What you should do:
In the records below, find the line containing "600x495 pixels.". Output it and every line after it to the end, unchanged, with no pictures.

Records from a data source
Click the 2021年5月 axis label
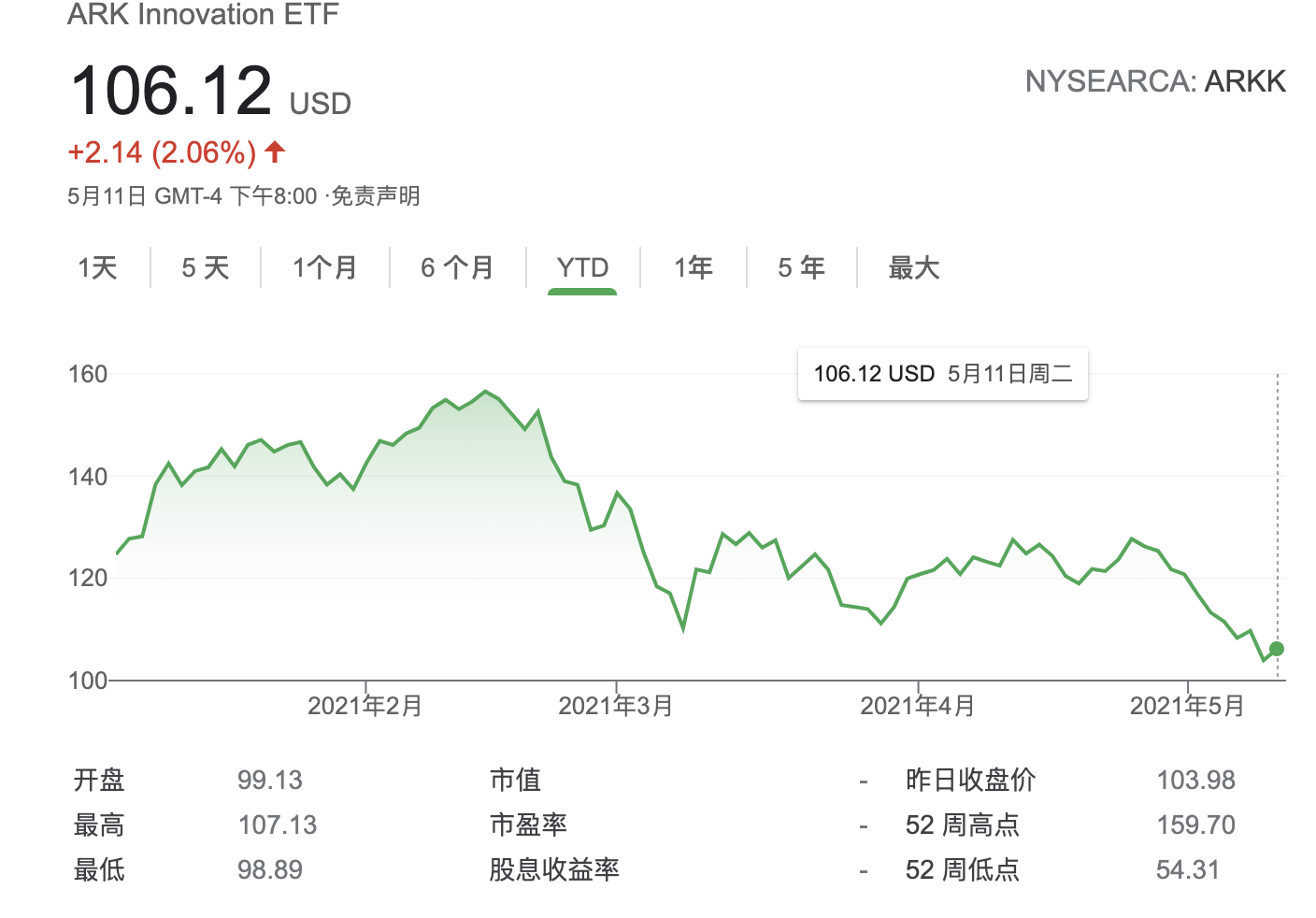The width and height of the screenshot is (1316, 918). (1186, 706)
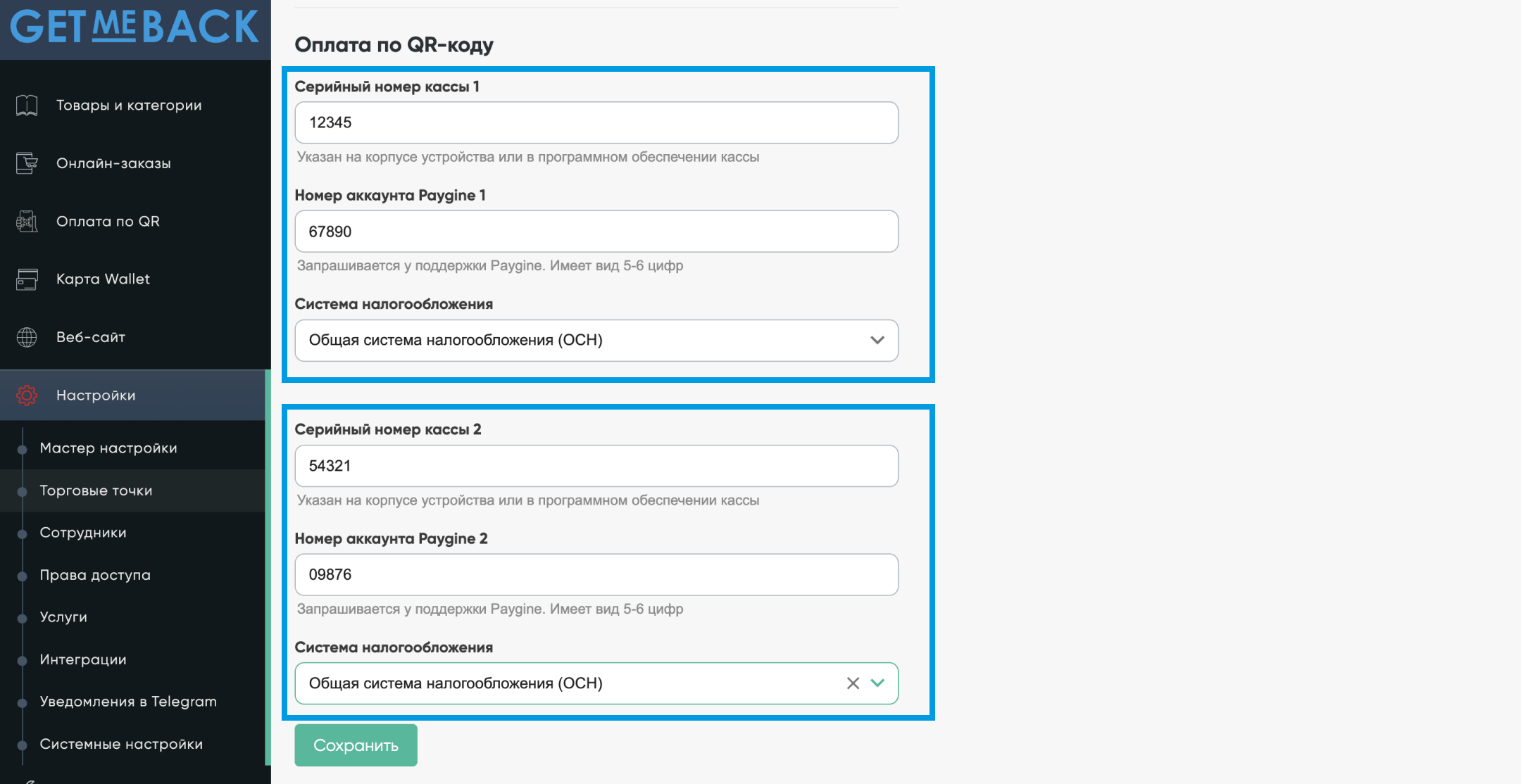Open the second tax system dropdown arrow

click(x=877, y=683)
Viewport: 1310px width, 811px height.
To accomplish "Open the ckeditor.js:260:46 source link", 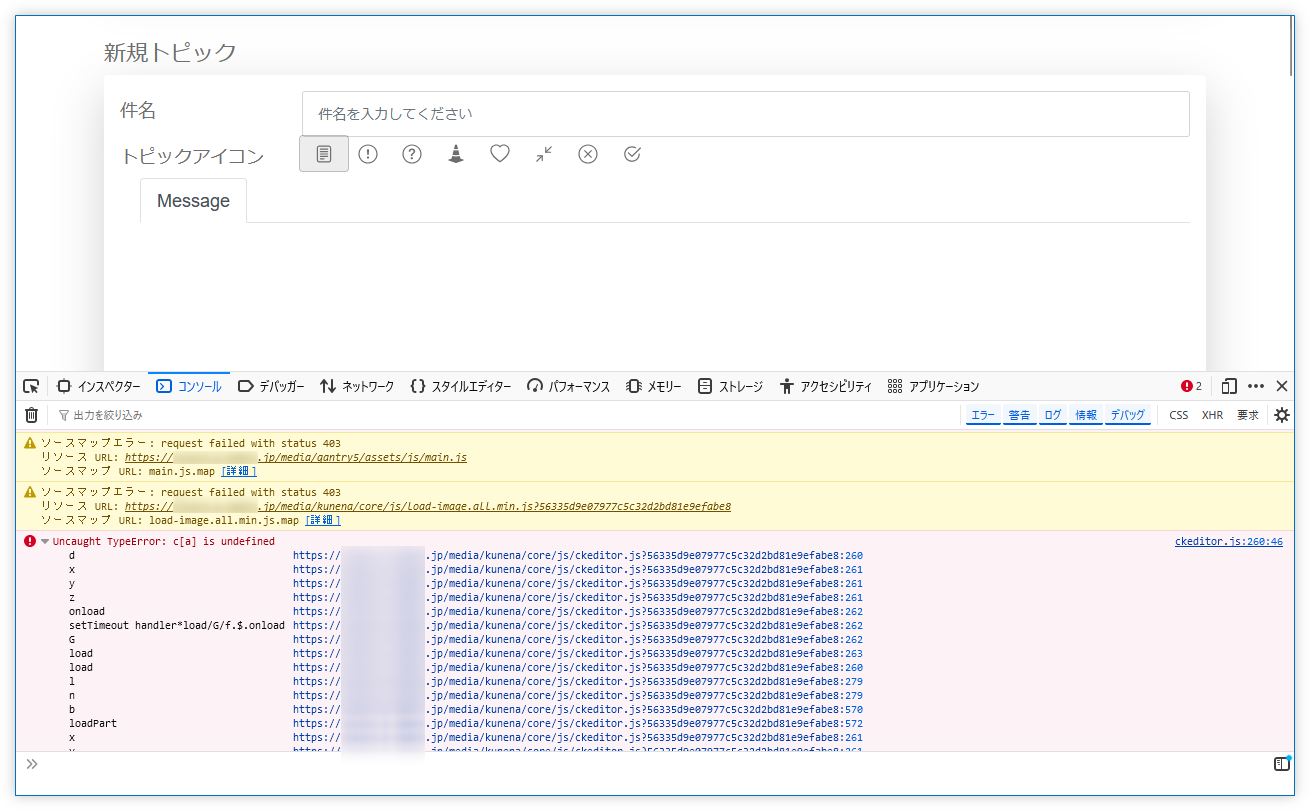I will 1228,542.
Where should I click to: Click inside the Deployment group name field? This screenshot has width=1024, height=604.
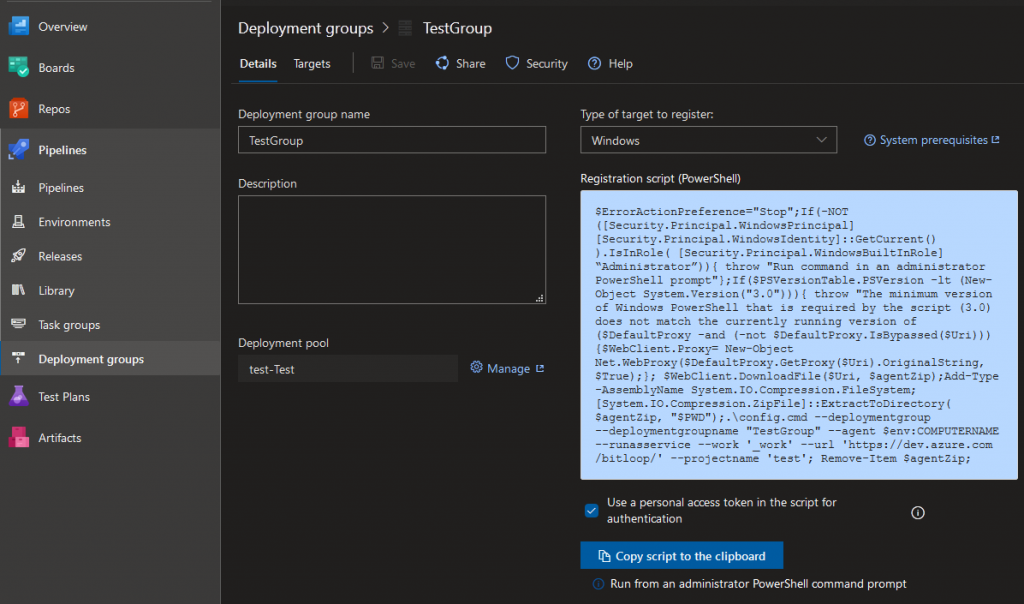click(x=391, y=140)
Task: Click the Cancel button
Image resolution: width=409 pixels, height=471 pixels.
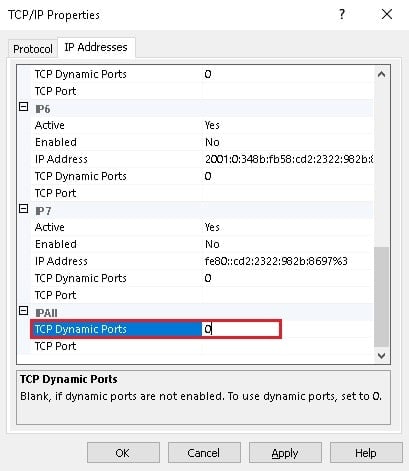Action: coord(204,453)
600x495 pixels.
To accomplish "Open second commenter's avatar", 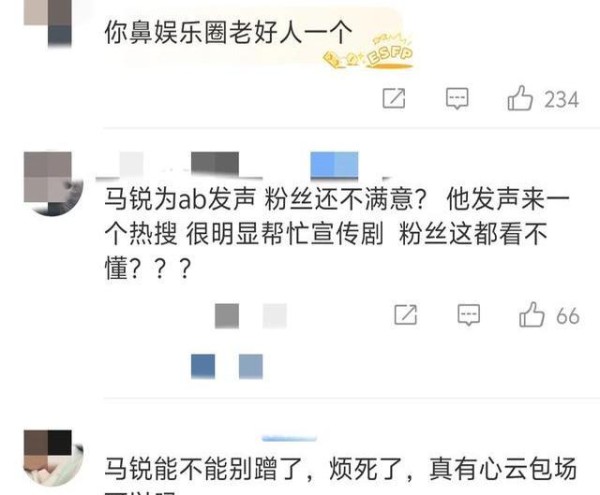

Final answer:
600x495 pixels.
To accomplish "Open second commenter's avatar", 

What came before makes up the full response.